Ali Paşa Tepelenë

Albanian ruler under the Ottoman Empire

  • Born: c. 1744
  • Birthplace: Tepelenë, Ottoman Empire (now in Albania)
  • Died: February 15, 1822
  • Place of death: Janina, Ottoman Empire (now Ioánnina, Greece)

Ali Paşa Tepelenë’s Albanian revolt against the Ottoman Empire helped set off the Greek War of Independence, and he himself achieved literary fame in Lord Byron’s epic poem Childe Harold’s Pilgrimage.

Early Life

The year in which Ali Paşa Tepelenë (AH-lee pah-SHAH teh-peh-leh-NEE) was born is uncertain but historians estimate it to have been between 1740 and 1750. His father, Veli, the governor (bey) of Tepelenë, a town in southern Albania and a province of the Ottoman Empire, was murdered when Ali was fourteen years old.

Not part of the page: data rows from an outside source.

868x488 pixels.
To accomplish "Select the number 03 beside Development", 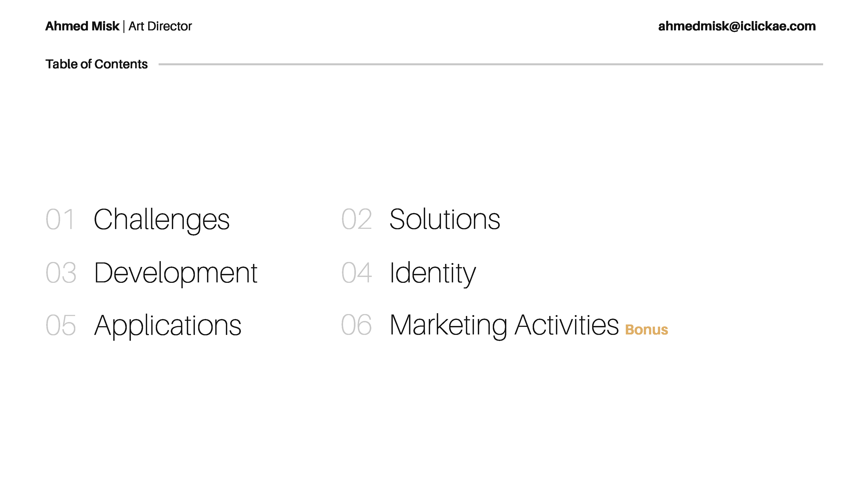I will [x=61, y=273].
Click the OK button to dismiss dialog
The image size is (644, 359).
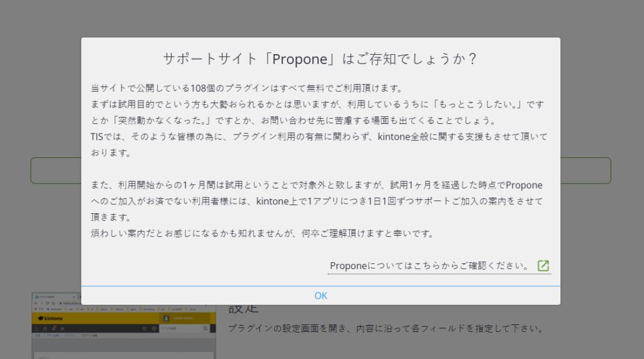tap(321, 295)
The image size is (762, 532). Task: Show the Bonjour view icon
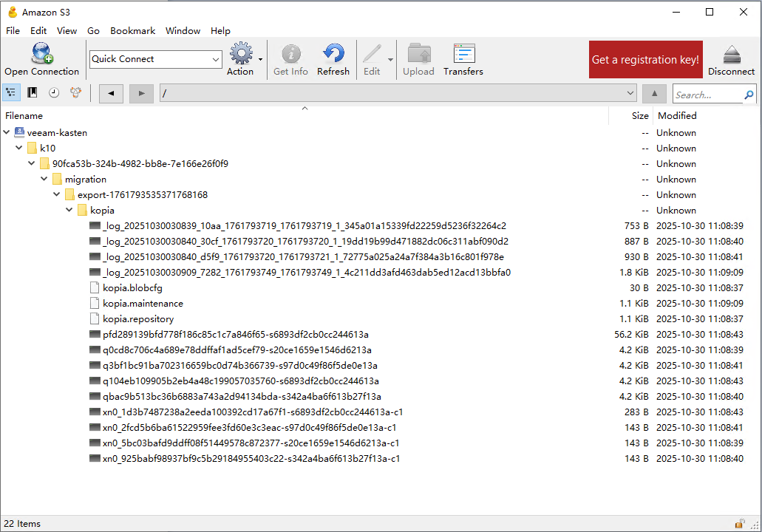tap(75, 93)
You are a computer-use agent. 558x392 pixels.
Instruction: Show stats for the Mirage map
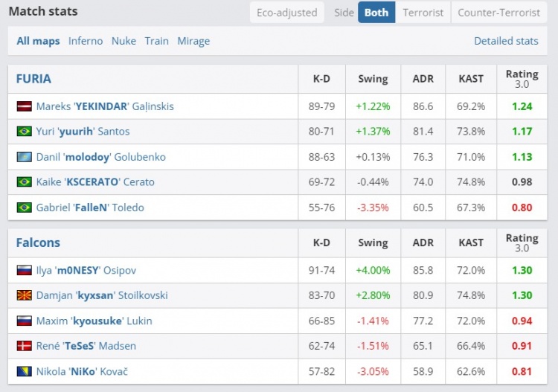coord(193,41)
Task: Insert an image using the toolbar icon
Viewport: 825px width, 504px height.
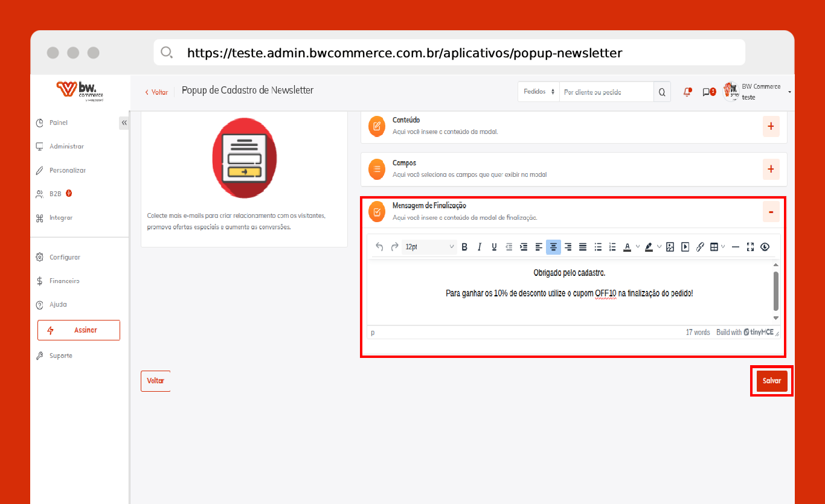Action: coord(670,247)
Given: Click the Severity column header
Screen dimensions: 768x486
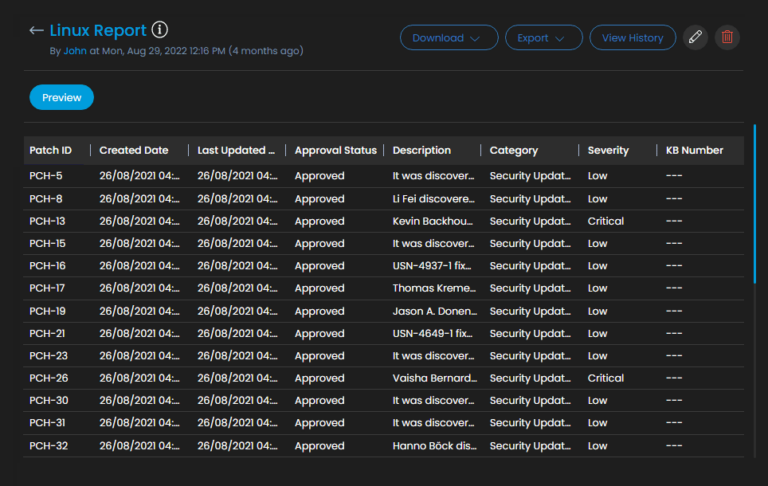Looking at the screenshot, I should 608,150.
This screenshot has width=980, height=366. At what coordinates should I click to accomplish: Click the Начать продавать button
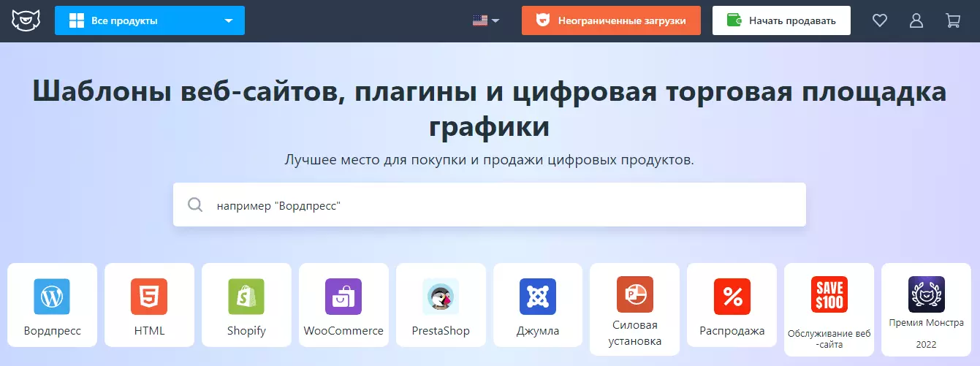pyautogui.click(x=781, y=20)
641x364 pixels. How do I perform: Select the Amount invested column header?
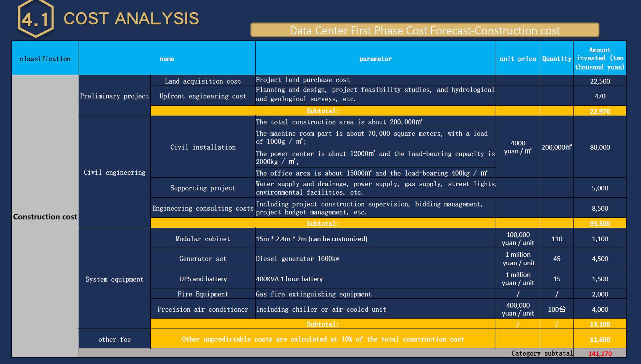click(x=599, y=58)
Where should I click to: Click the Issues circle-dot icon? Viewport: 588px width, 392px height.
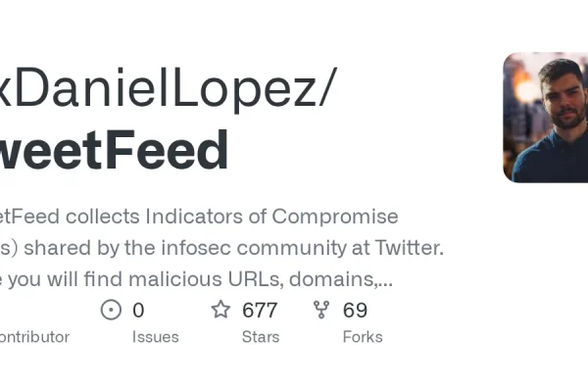(111, 310)
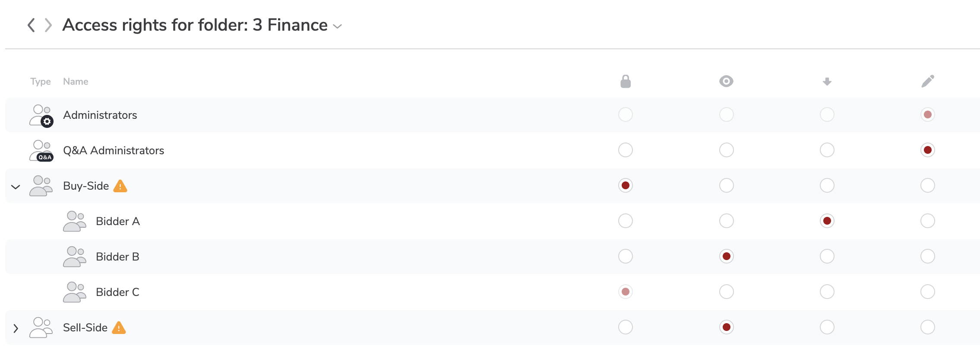Click the download permission column icon

pos(827,81)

With his mother, Khamco, the young Ali was forced to flee into the mountains, where he and his mother formed a bandit group that roamed the countryside. Intent on restoring the political prestige and fortunes of the family, young Ali became notorious as the band’s leader. After providing military support to the provincial governor, or pasha, of Negroponte (Euboea), he married the daughter of the pasha of Delvino in 1768. His next step up the ladder included his service to the pasha of Rumelia.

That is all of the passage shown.